*** Opening of The input ***

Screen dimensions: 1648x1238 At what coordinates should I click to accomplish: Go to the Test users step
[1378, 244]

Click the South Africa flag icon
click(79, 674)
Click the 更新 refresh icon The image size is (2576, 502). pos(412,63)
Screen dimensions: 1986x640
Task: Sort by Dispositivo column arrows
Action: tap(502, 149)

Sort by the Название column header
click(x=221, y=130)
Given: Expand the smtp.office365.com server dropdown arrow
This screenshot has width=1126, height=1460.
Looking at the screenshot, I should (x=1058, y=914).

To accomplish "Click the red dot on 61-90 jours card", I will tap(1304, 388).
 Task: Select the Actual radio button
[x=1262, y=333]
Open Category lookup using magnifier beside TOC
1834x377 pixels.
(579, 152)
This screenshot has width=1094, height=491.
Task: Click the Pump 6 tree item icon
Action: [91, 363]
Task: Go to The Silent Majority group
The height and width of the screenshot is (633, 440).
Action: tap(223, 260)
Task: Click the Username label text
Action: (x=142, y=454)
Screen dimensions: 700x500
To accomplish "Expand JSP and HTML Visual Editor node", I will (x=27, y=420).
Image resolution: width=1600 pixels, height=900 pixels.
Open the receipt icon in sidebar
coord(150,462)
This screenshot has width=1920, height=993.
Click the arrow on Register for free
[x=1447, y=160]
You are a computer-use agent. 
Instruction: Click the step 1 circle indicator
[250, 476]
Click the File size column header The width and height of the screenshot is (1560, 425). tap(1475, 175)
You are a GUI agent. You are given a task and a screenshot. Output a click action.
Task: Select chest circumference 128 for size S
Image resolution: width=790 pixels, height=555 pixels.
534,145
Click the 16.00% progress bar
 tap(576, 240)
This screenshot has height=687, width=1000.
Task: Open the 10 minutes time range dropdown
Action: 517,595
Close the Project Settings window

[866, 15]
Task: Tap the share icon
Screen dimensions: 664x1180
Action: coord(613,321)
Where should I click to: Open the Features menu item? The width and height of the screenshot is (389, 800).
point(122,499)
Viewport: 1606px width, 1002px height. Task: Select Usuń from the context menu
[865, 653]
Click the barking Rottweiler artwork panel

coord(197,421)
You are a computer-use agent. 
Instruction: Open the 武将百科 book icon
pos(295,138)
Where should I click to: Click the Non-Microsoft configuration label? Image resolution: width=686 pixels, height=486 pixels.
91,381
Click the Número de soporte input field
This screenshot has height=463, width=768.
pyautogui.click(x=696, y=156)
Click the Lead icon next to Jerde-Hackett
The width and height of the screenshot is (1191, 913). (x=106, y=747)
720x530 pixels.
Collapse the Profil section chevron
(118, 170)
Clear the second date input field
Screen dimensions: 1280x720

*** Close of The input ***

- _Try it_: All the records above need to be printed exactly.

- _Answer for this exercise_:
Screen dimensions: 1648x1238 At what coordinates should I click to accomplish: Go to the Test users step
[1378, 244]

Click the South Africa flag icon
click(79, 674)
Click the 更新 refresh icon The image size is (2576, 502). pos(412,63)
Screen dimensions: 1986x640
Task: Sort by Dispositivo column arrows
Action: tap(502, 149)

Sort by the Название column header
click(x=221, y=130)
Given: Expand the smtp.office365.com server dropdown arrow
This screenshot has width=1126, height=1460.
Looking at the screenshot, I should (x=1058, y=914).

To accomplish "Click the red dot on 61-90 jours card", I will tap(1304, 388).
 Task: Select the Actual radio button
[x=1262, y=333]
Open Category lookup using magnifier beside TOC
1834x377 pixels.
(579, 152)
This screenshot has width=1094, height=491.
Task: Click the Pump 6 tree item icon
Action: [91, 363]
Task: Go to The Silent Majority group
The height and width of the screenshot is (633, 440).
Action: tap(223, 260)
Task: Click the Username label text
Action: (x=142, y=454)
Screen dimensions: 700x500
To accomplish "Expand JSP and HTML Visual Editor node", I will (x=27, y=420).
Image resolution: width=1600 pixels, height=900 pixels.
Open the receipt icon in sidebar
coord(150,462)
This screenshot has width=1920, height=993.
Click the arrow on Register for free
[x=1447, y=160]
You are a computer-use agent. 
Instruction: Click the step 1 circle indicator
[250, 476]
Click the File size column header The width and height of the screenshot is (1560, 425). tap(1475, 175)
You are a GUI agent. You are given a task and a screenshot. Output a click action.
Task: Select chest circumference 128 for size S
Image resolution: width=790 pixels, height=555 pixels.
534,145
Click the 16.00% progress bar
 tap(576, 240)
This screenshot has height=687, width=1000.
Task: Open the 10 minutes time range dropdown
Action: 517,595
Close the Project Settings window

[866, 15]
Task: Tap the share icon
Screen dimensions: 664x1180
Action: coord(613,321)
Where should I click to: Open the Features menu item? The width and height of the screenshot is (389, 800).
point(122,499)
Viewport: 1606px width, 1002px height. Task: Select Usuń from the context menu
[865, 653]
Click the barking Rottweiler artwork panel

coord(197,421)
You are a computer-use agent. 
Instruction: Open the 武将百科 book icon
pos(295,138)
Where should I click to: Click the Non-Microsoft configuration label? Image resolution: width=686 pixels, height=486 pixels.
91,381
Click the Número de soporte input field
This screenshot has height=463, width=768.
pyautogui.click(x=696, y=156)
Click the Lead icon next to Jerde-Hackett
The width and height of the screenshot is (1191, 913). (x=106, y=747)
720x530 pixels.
Collapse the Profil section chevron
(118, 170)
Clear the second date input field
Screen dimensions: 1280x720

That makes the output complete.